過去，研究者對直腸癌的術前放療模式進行了多種劑量組合的探索，包括長程的常規(guī)分割放療模式：每次劑量1.8～2.0 Gy，進行25～28次；短程的大分割放療模式：每次劑量5 Gy，進行5次；綜合的新型放療模式：每次劑量3 Gy，進行10次。遺憾的是，在局部復發(fā)、 遠處轉(zhuǎn)移和總生存率方面各放療模式并未發(fā)現(xiàn)顯著差異。但在患者依從性和醫(yī)療資源占用方面， 長程常規(guī)分割放療存在一定的劣勢，且一般認為長程常規(guī)分割放療后患者更易發(fā)生輻射毒副反應[5，17-18]。本研究通過術后病理TRG分級對常規(guī)分割放療模式和大分割放療模式進行比較，結(jié)果顯示兩種放療分割模式在術后病理的TRG分級上無顯著差異。但是本研究在不同劑量分割方式放療后的直腸癌患者術后樣本中發(fā)現(xiàn)，大分割放療組直腸癌組織內(nèi)CD34陽性染色和MVD計數(shù)均高于常規(guī)分割放療組，推測可能與短程放療采用的單次大劑量分割方式促進直腸癌組織內(nèi)腫瘤血管的生成有關。為此，本研究檢測了各組樣本中HIF-1α和VEGF的蛋白表達水平，發(fā)現(xiàn)大分割放療組直腸癌樣本中HIF-1α和VEGF蛋白的表達水平顯著高于常規(guī)分割放療組。于是在體外細胞實驗中，本研究使用不同放射劑量處理直腸癌細胞及血管內(nèi)皮細胞以模擬體內(nèi)情況。結(jié)果顯示，雖然大劑量的輻照直接降低了血管內(nèi)皮細胞和直腸癌細胞的增殖能力，但是通過檢測直腸癌細胞內(nèi)HIF-1α、VEGF的水平及上清液中VEGF的蛋白濃度，證明了射線輻照的確能促進這些因子在腫瘤細胞中的高表達。

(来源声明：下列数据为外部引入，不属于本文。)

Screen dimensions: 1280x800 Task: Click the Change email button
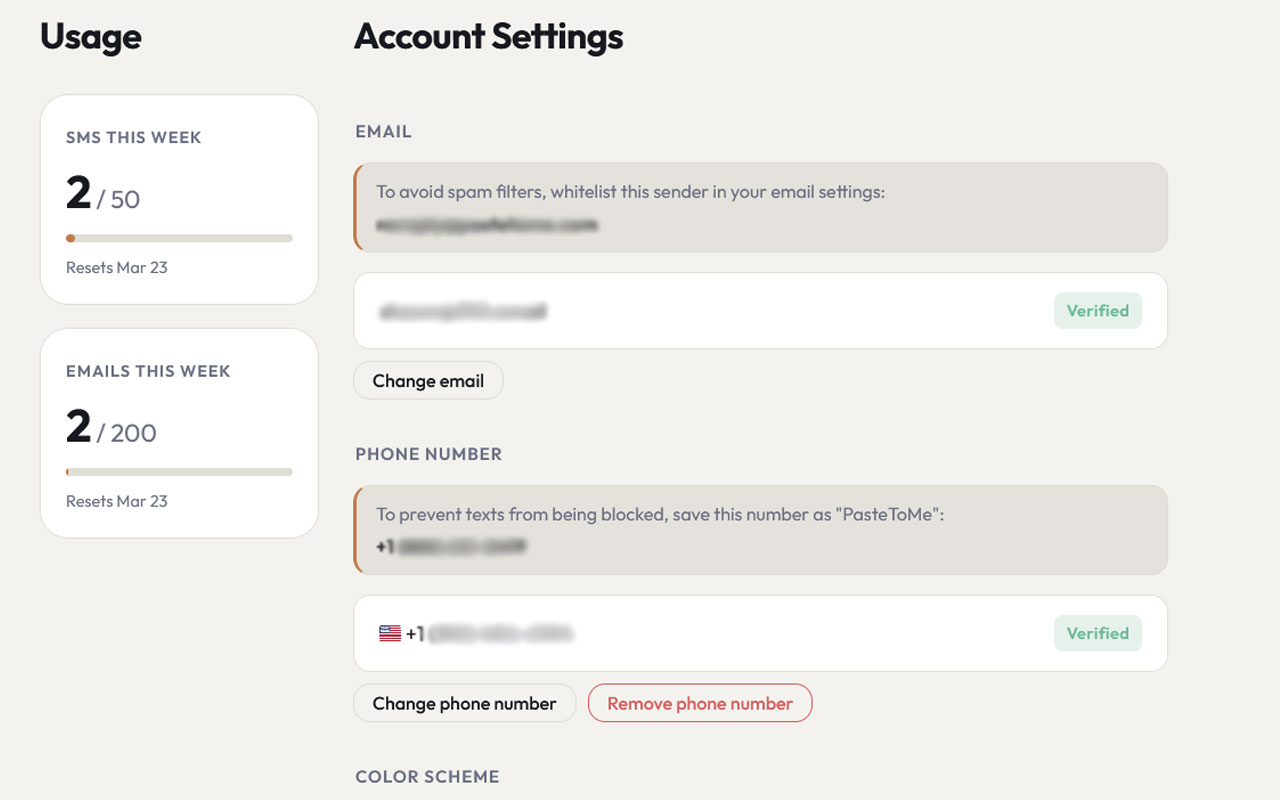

VEGF可直接作用于血管內(nèi)皮細胞，誘導其增殖并促進血管的構建，還能通過旁分泌途徑間接促進腫瘤的進展，是目前已發(fā)現(xiàn)的促腫瘤血管生成因子中作用效果最強的刺激因子[19-20]。而HIF-1α是VEGF表達的主要調(diào)控因子，能增強VEGF的轉(zhuǎn)錄活性和增加VEGF mRNA穩(wěn)定性。在缺氧或受輻照的條件下，腫瘤細胞通過增強HIF-1α轉(zhuǎn)錄活性，上調(diào)VEGF表達來促進腫瘤新生血管形成[11,21-22]。

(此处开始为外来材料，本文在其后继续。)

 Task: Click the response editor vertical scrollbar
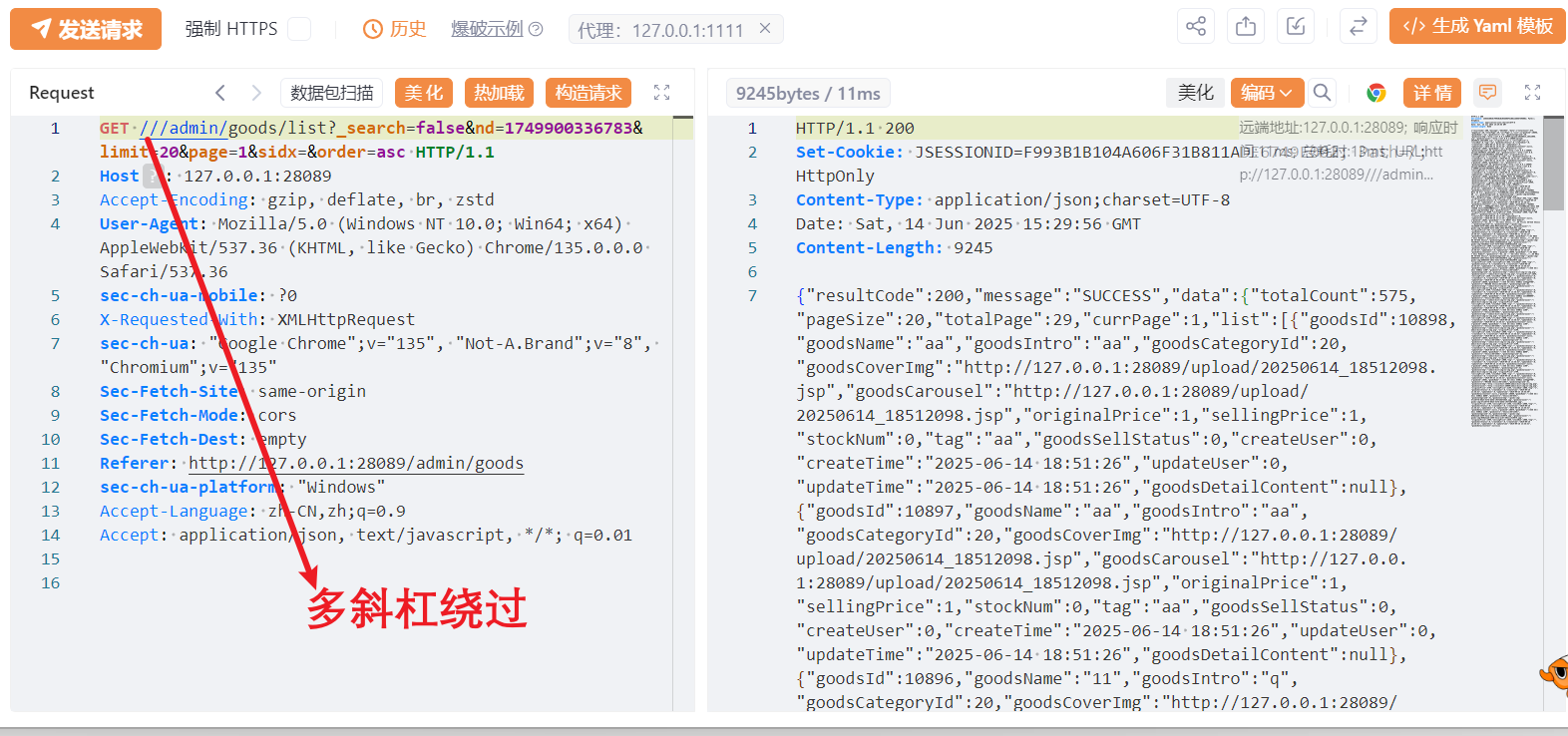tap(1553, 164)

為了證實VEGF對血管內(nèi)皮細胞的影響，實驗收集了照射后癌細胞的培養(yǎng)基以干預血管內(nèi)皮細胞，發(fā)現(xiàn)這些條件培養(yǎng)基的確能呈放射劑量依賴性地促進血管內(nèi)皮細胞的增殖。推測直腸細胞受到大劑量輻照后，細胞內(nèi)HIF-1α、VEGF的表達增加，釋放到胞外的VEGF蛋白也隨之增多，VEGF作為強力的促血管生成因子，可直接作用于血管內(nèi)皮細胞，促進血管內(nèi)皮細胞的增殖。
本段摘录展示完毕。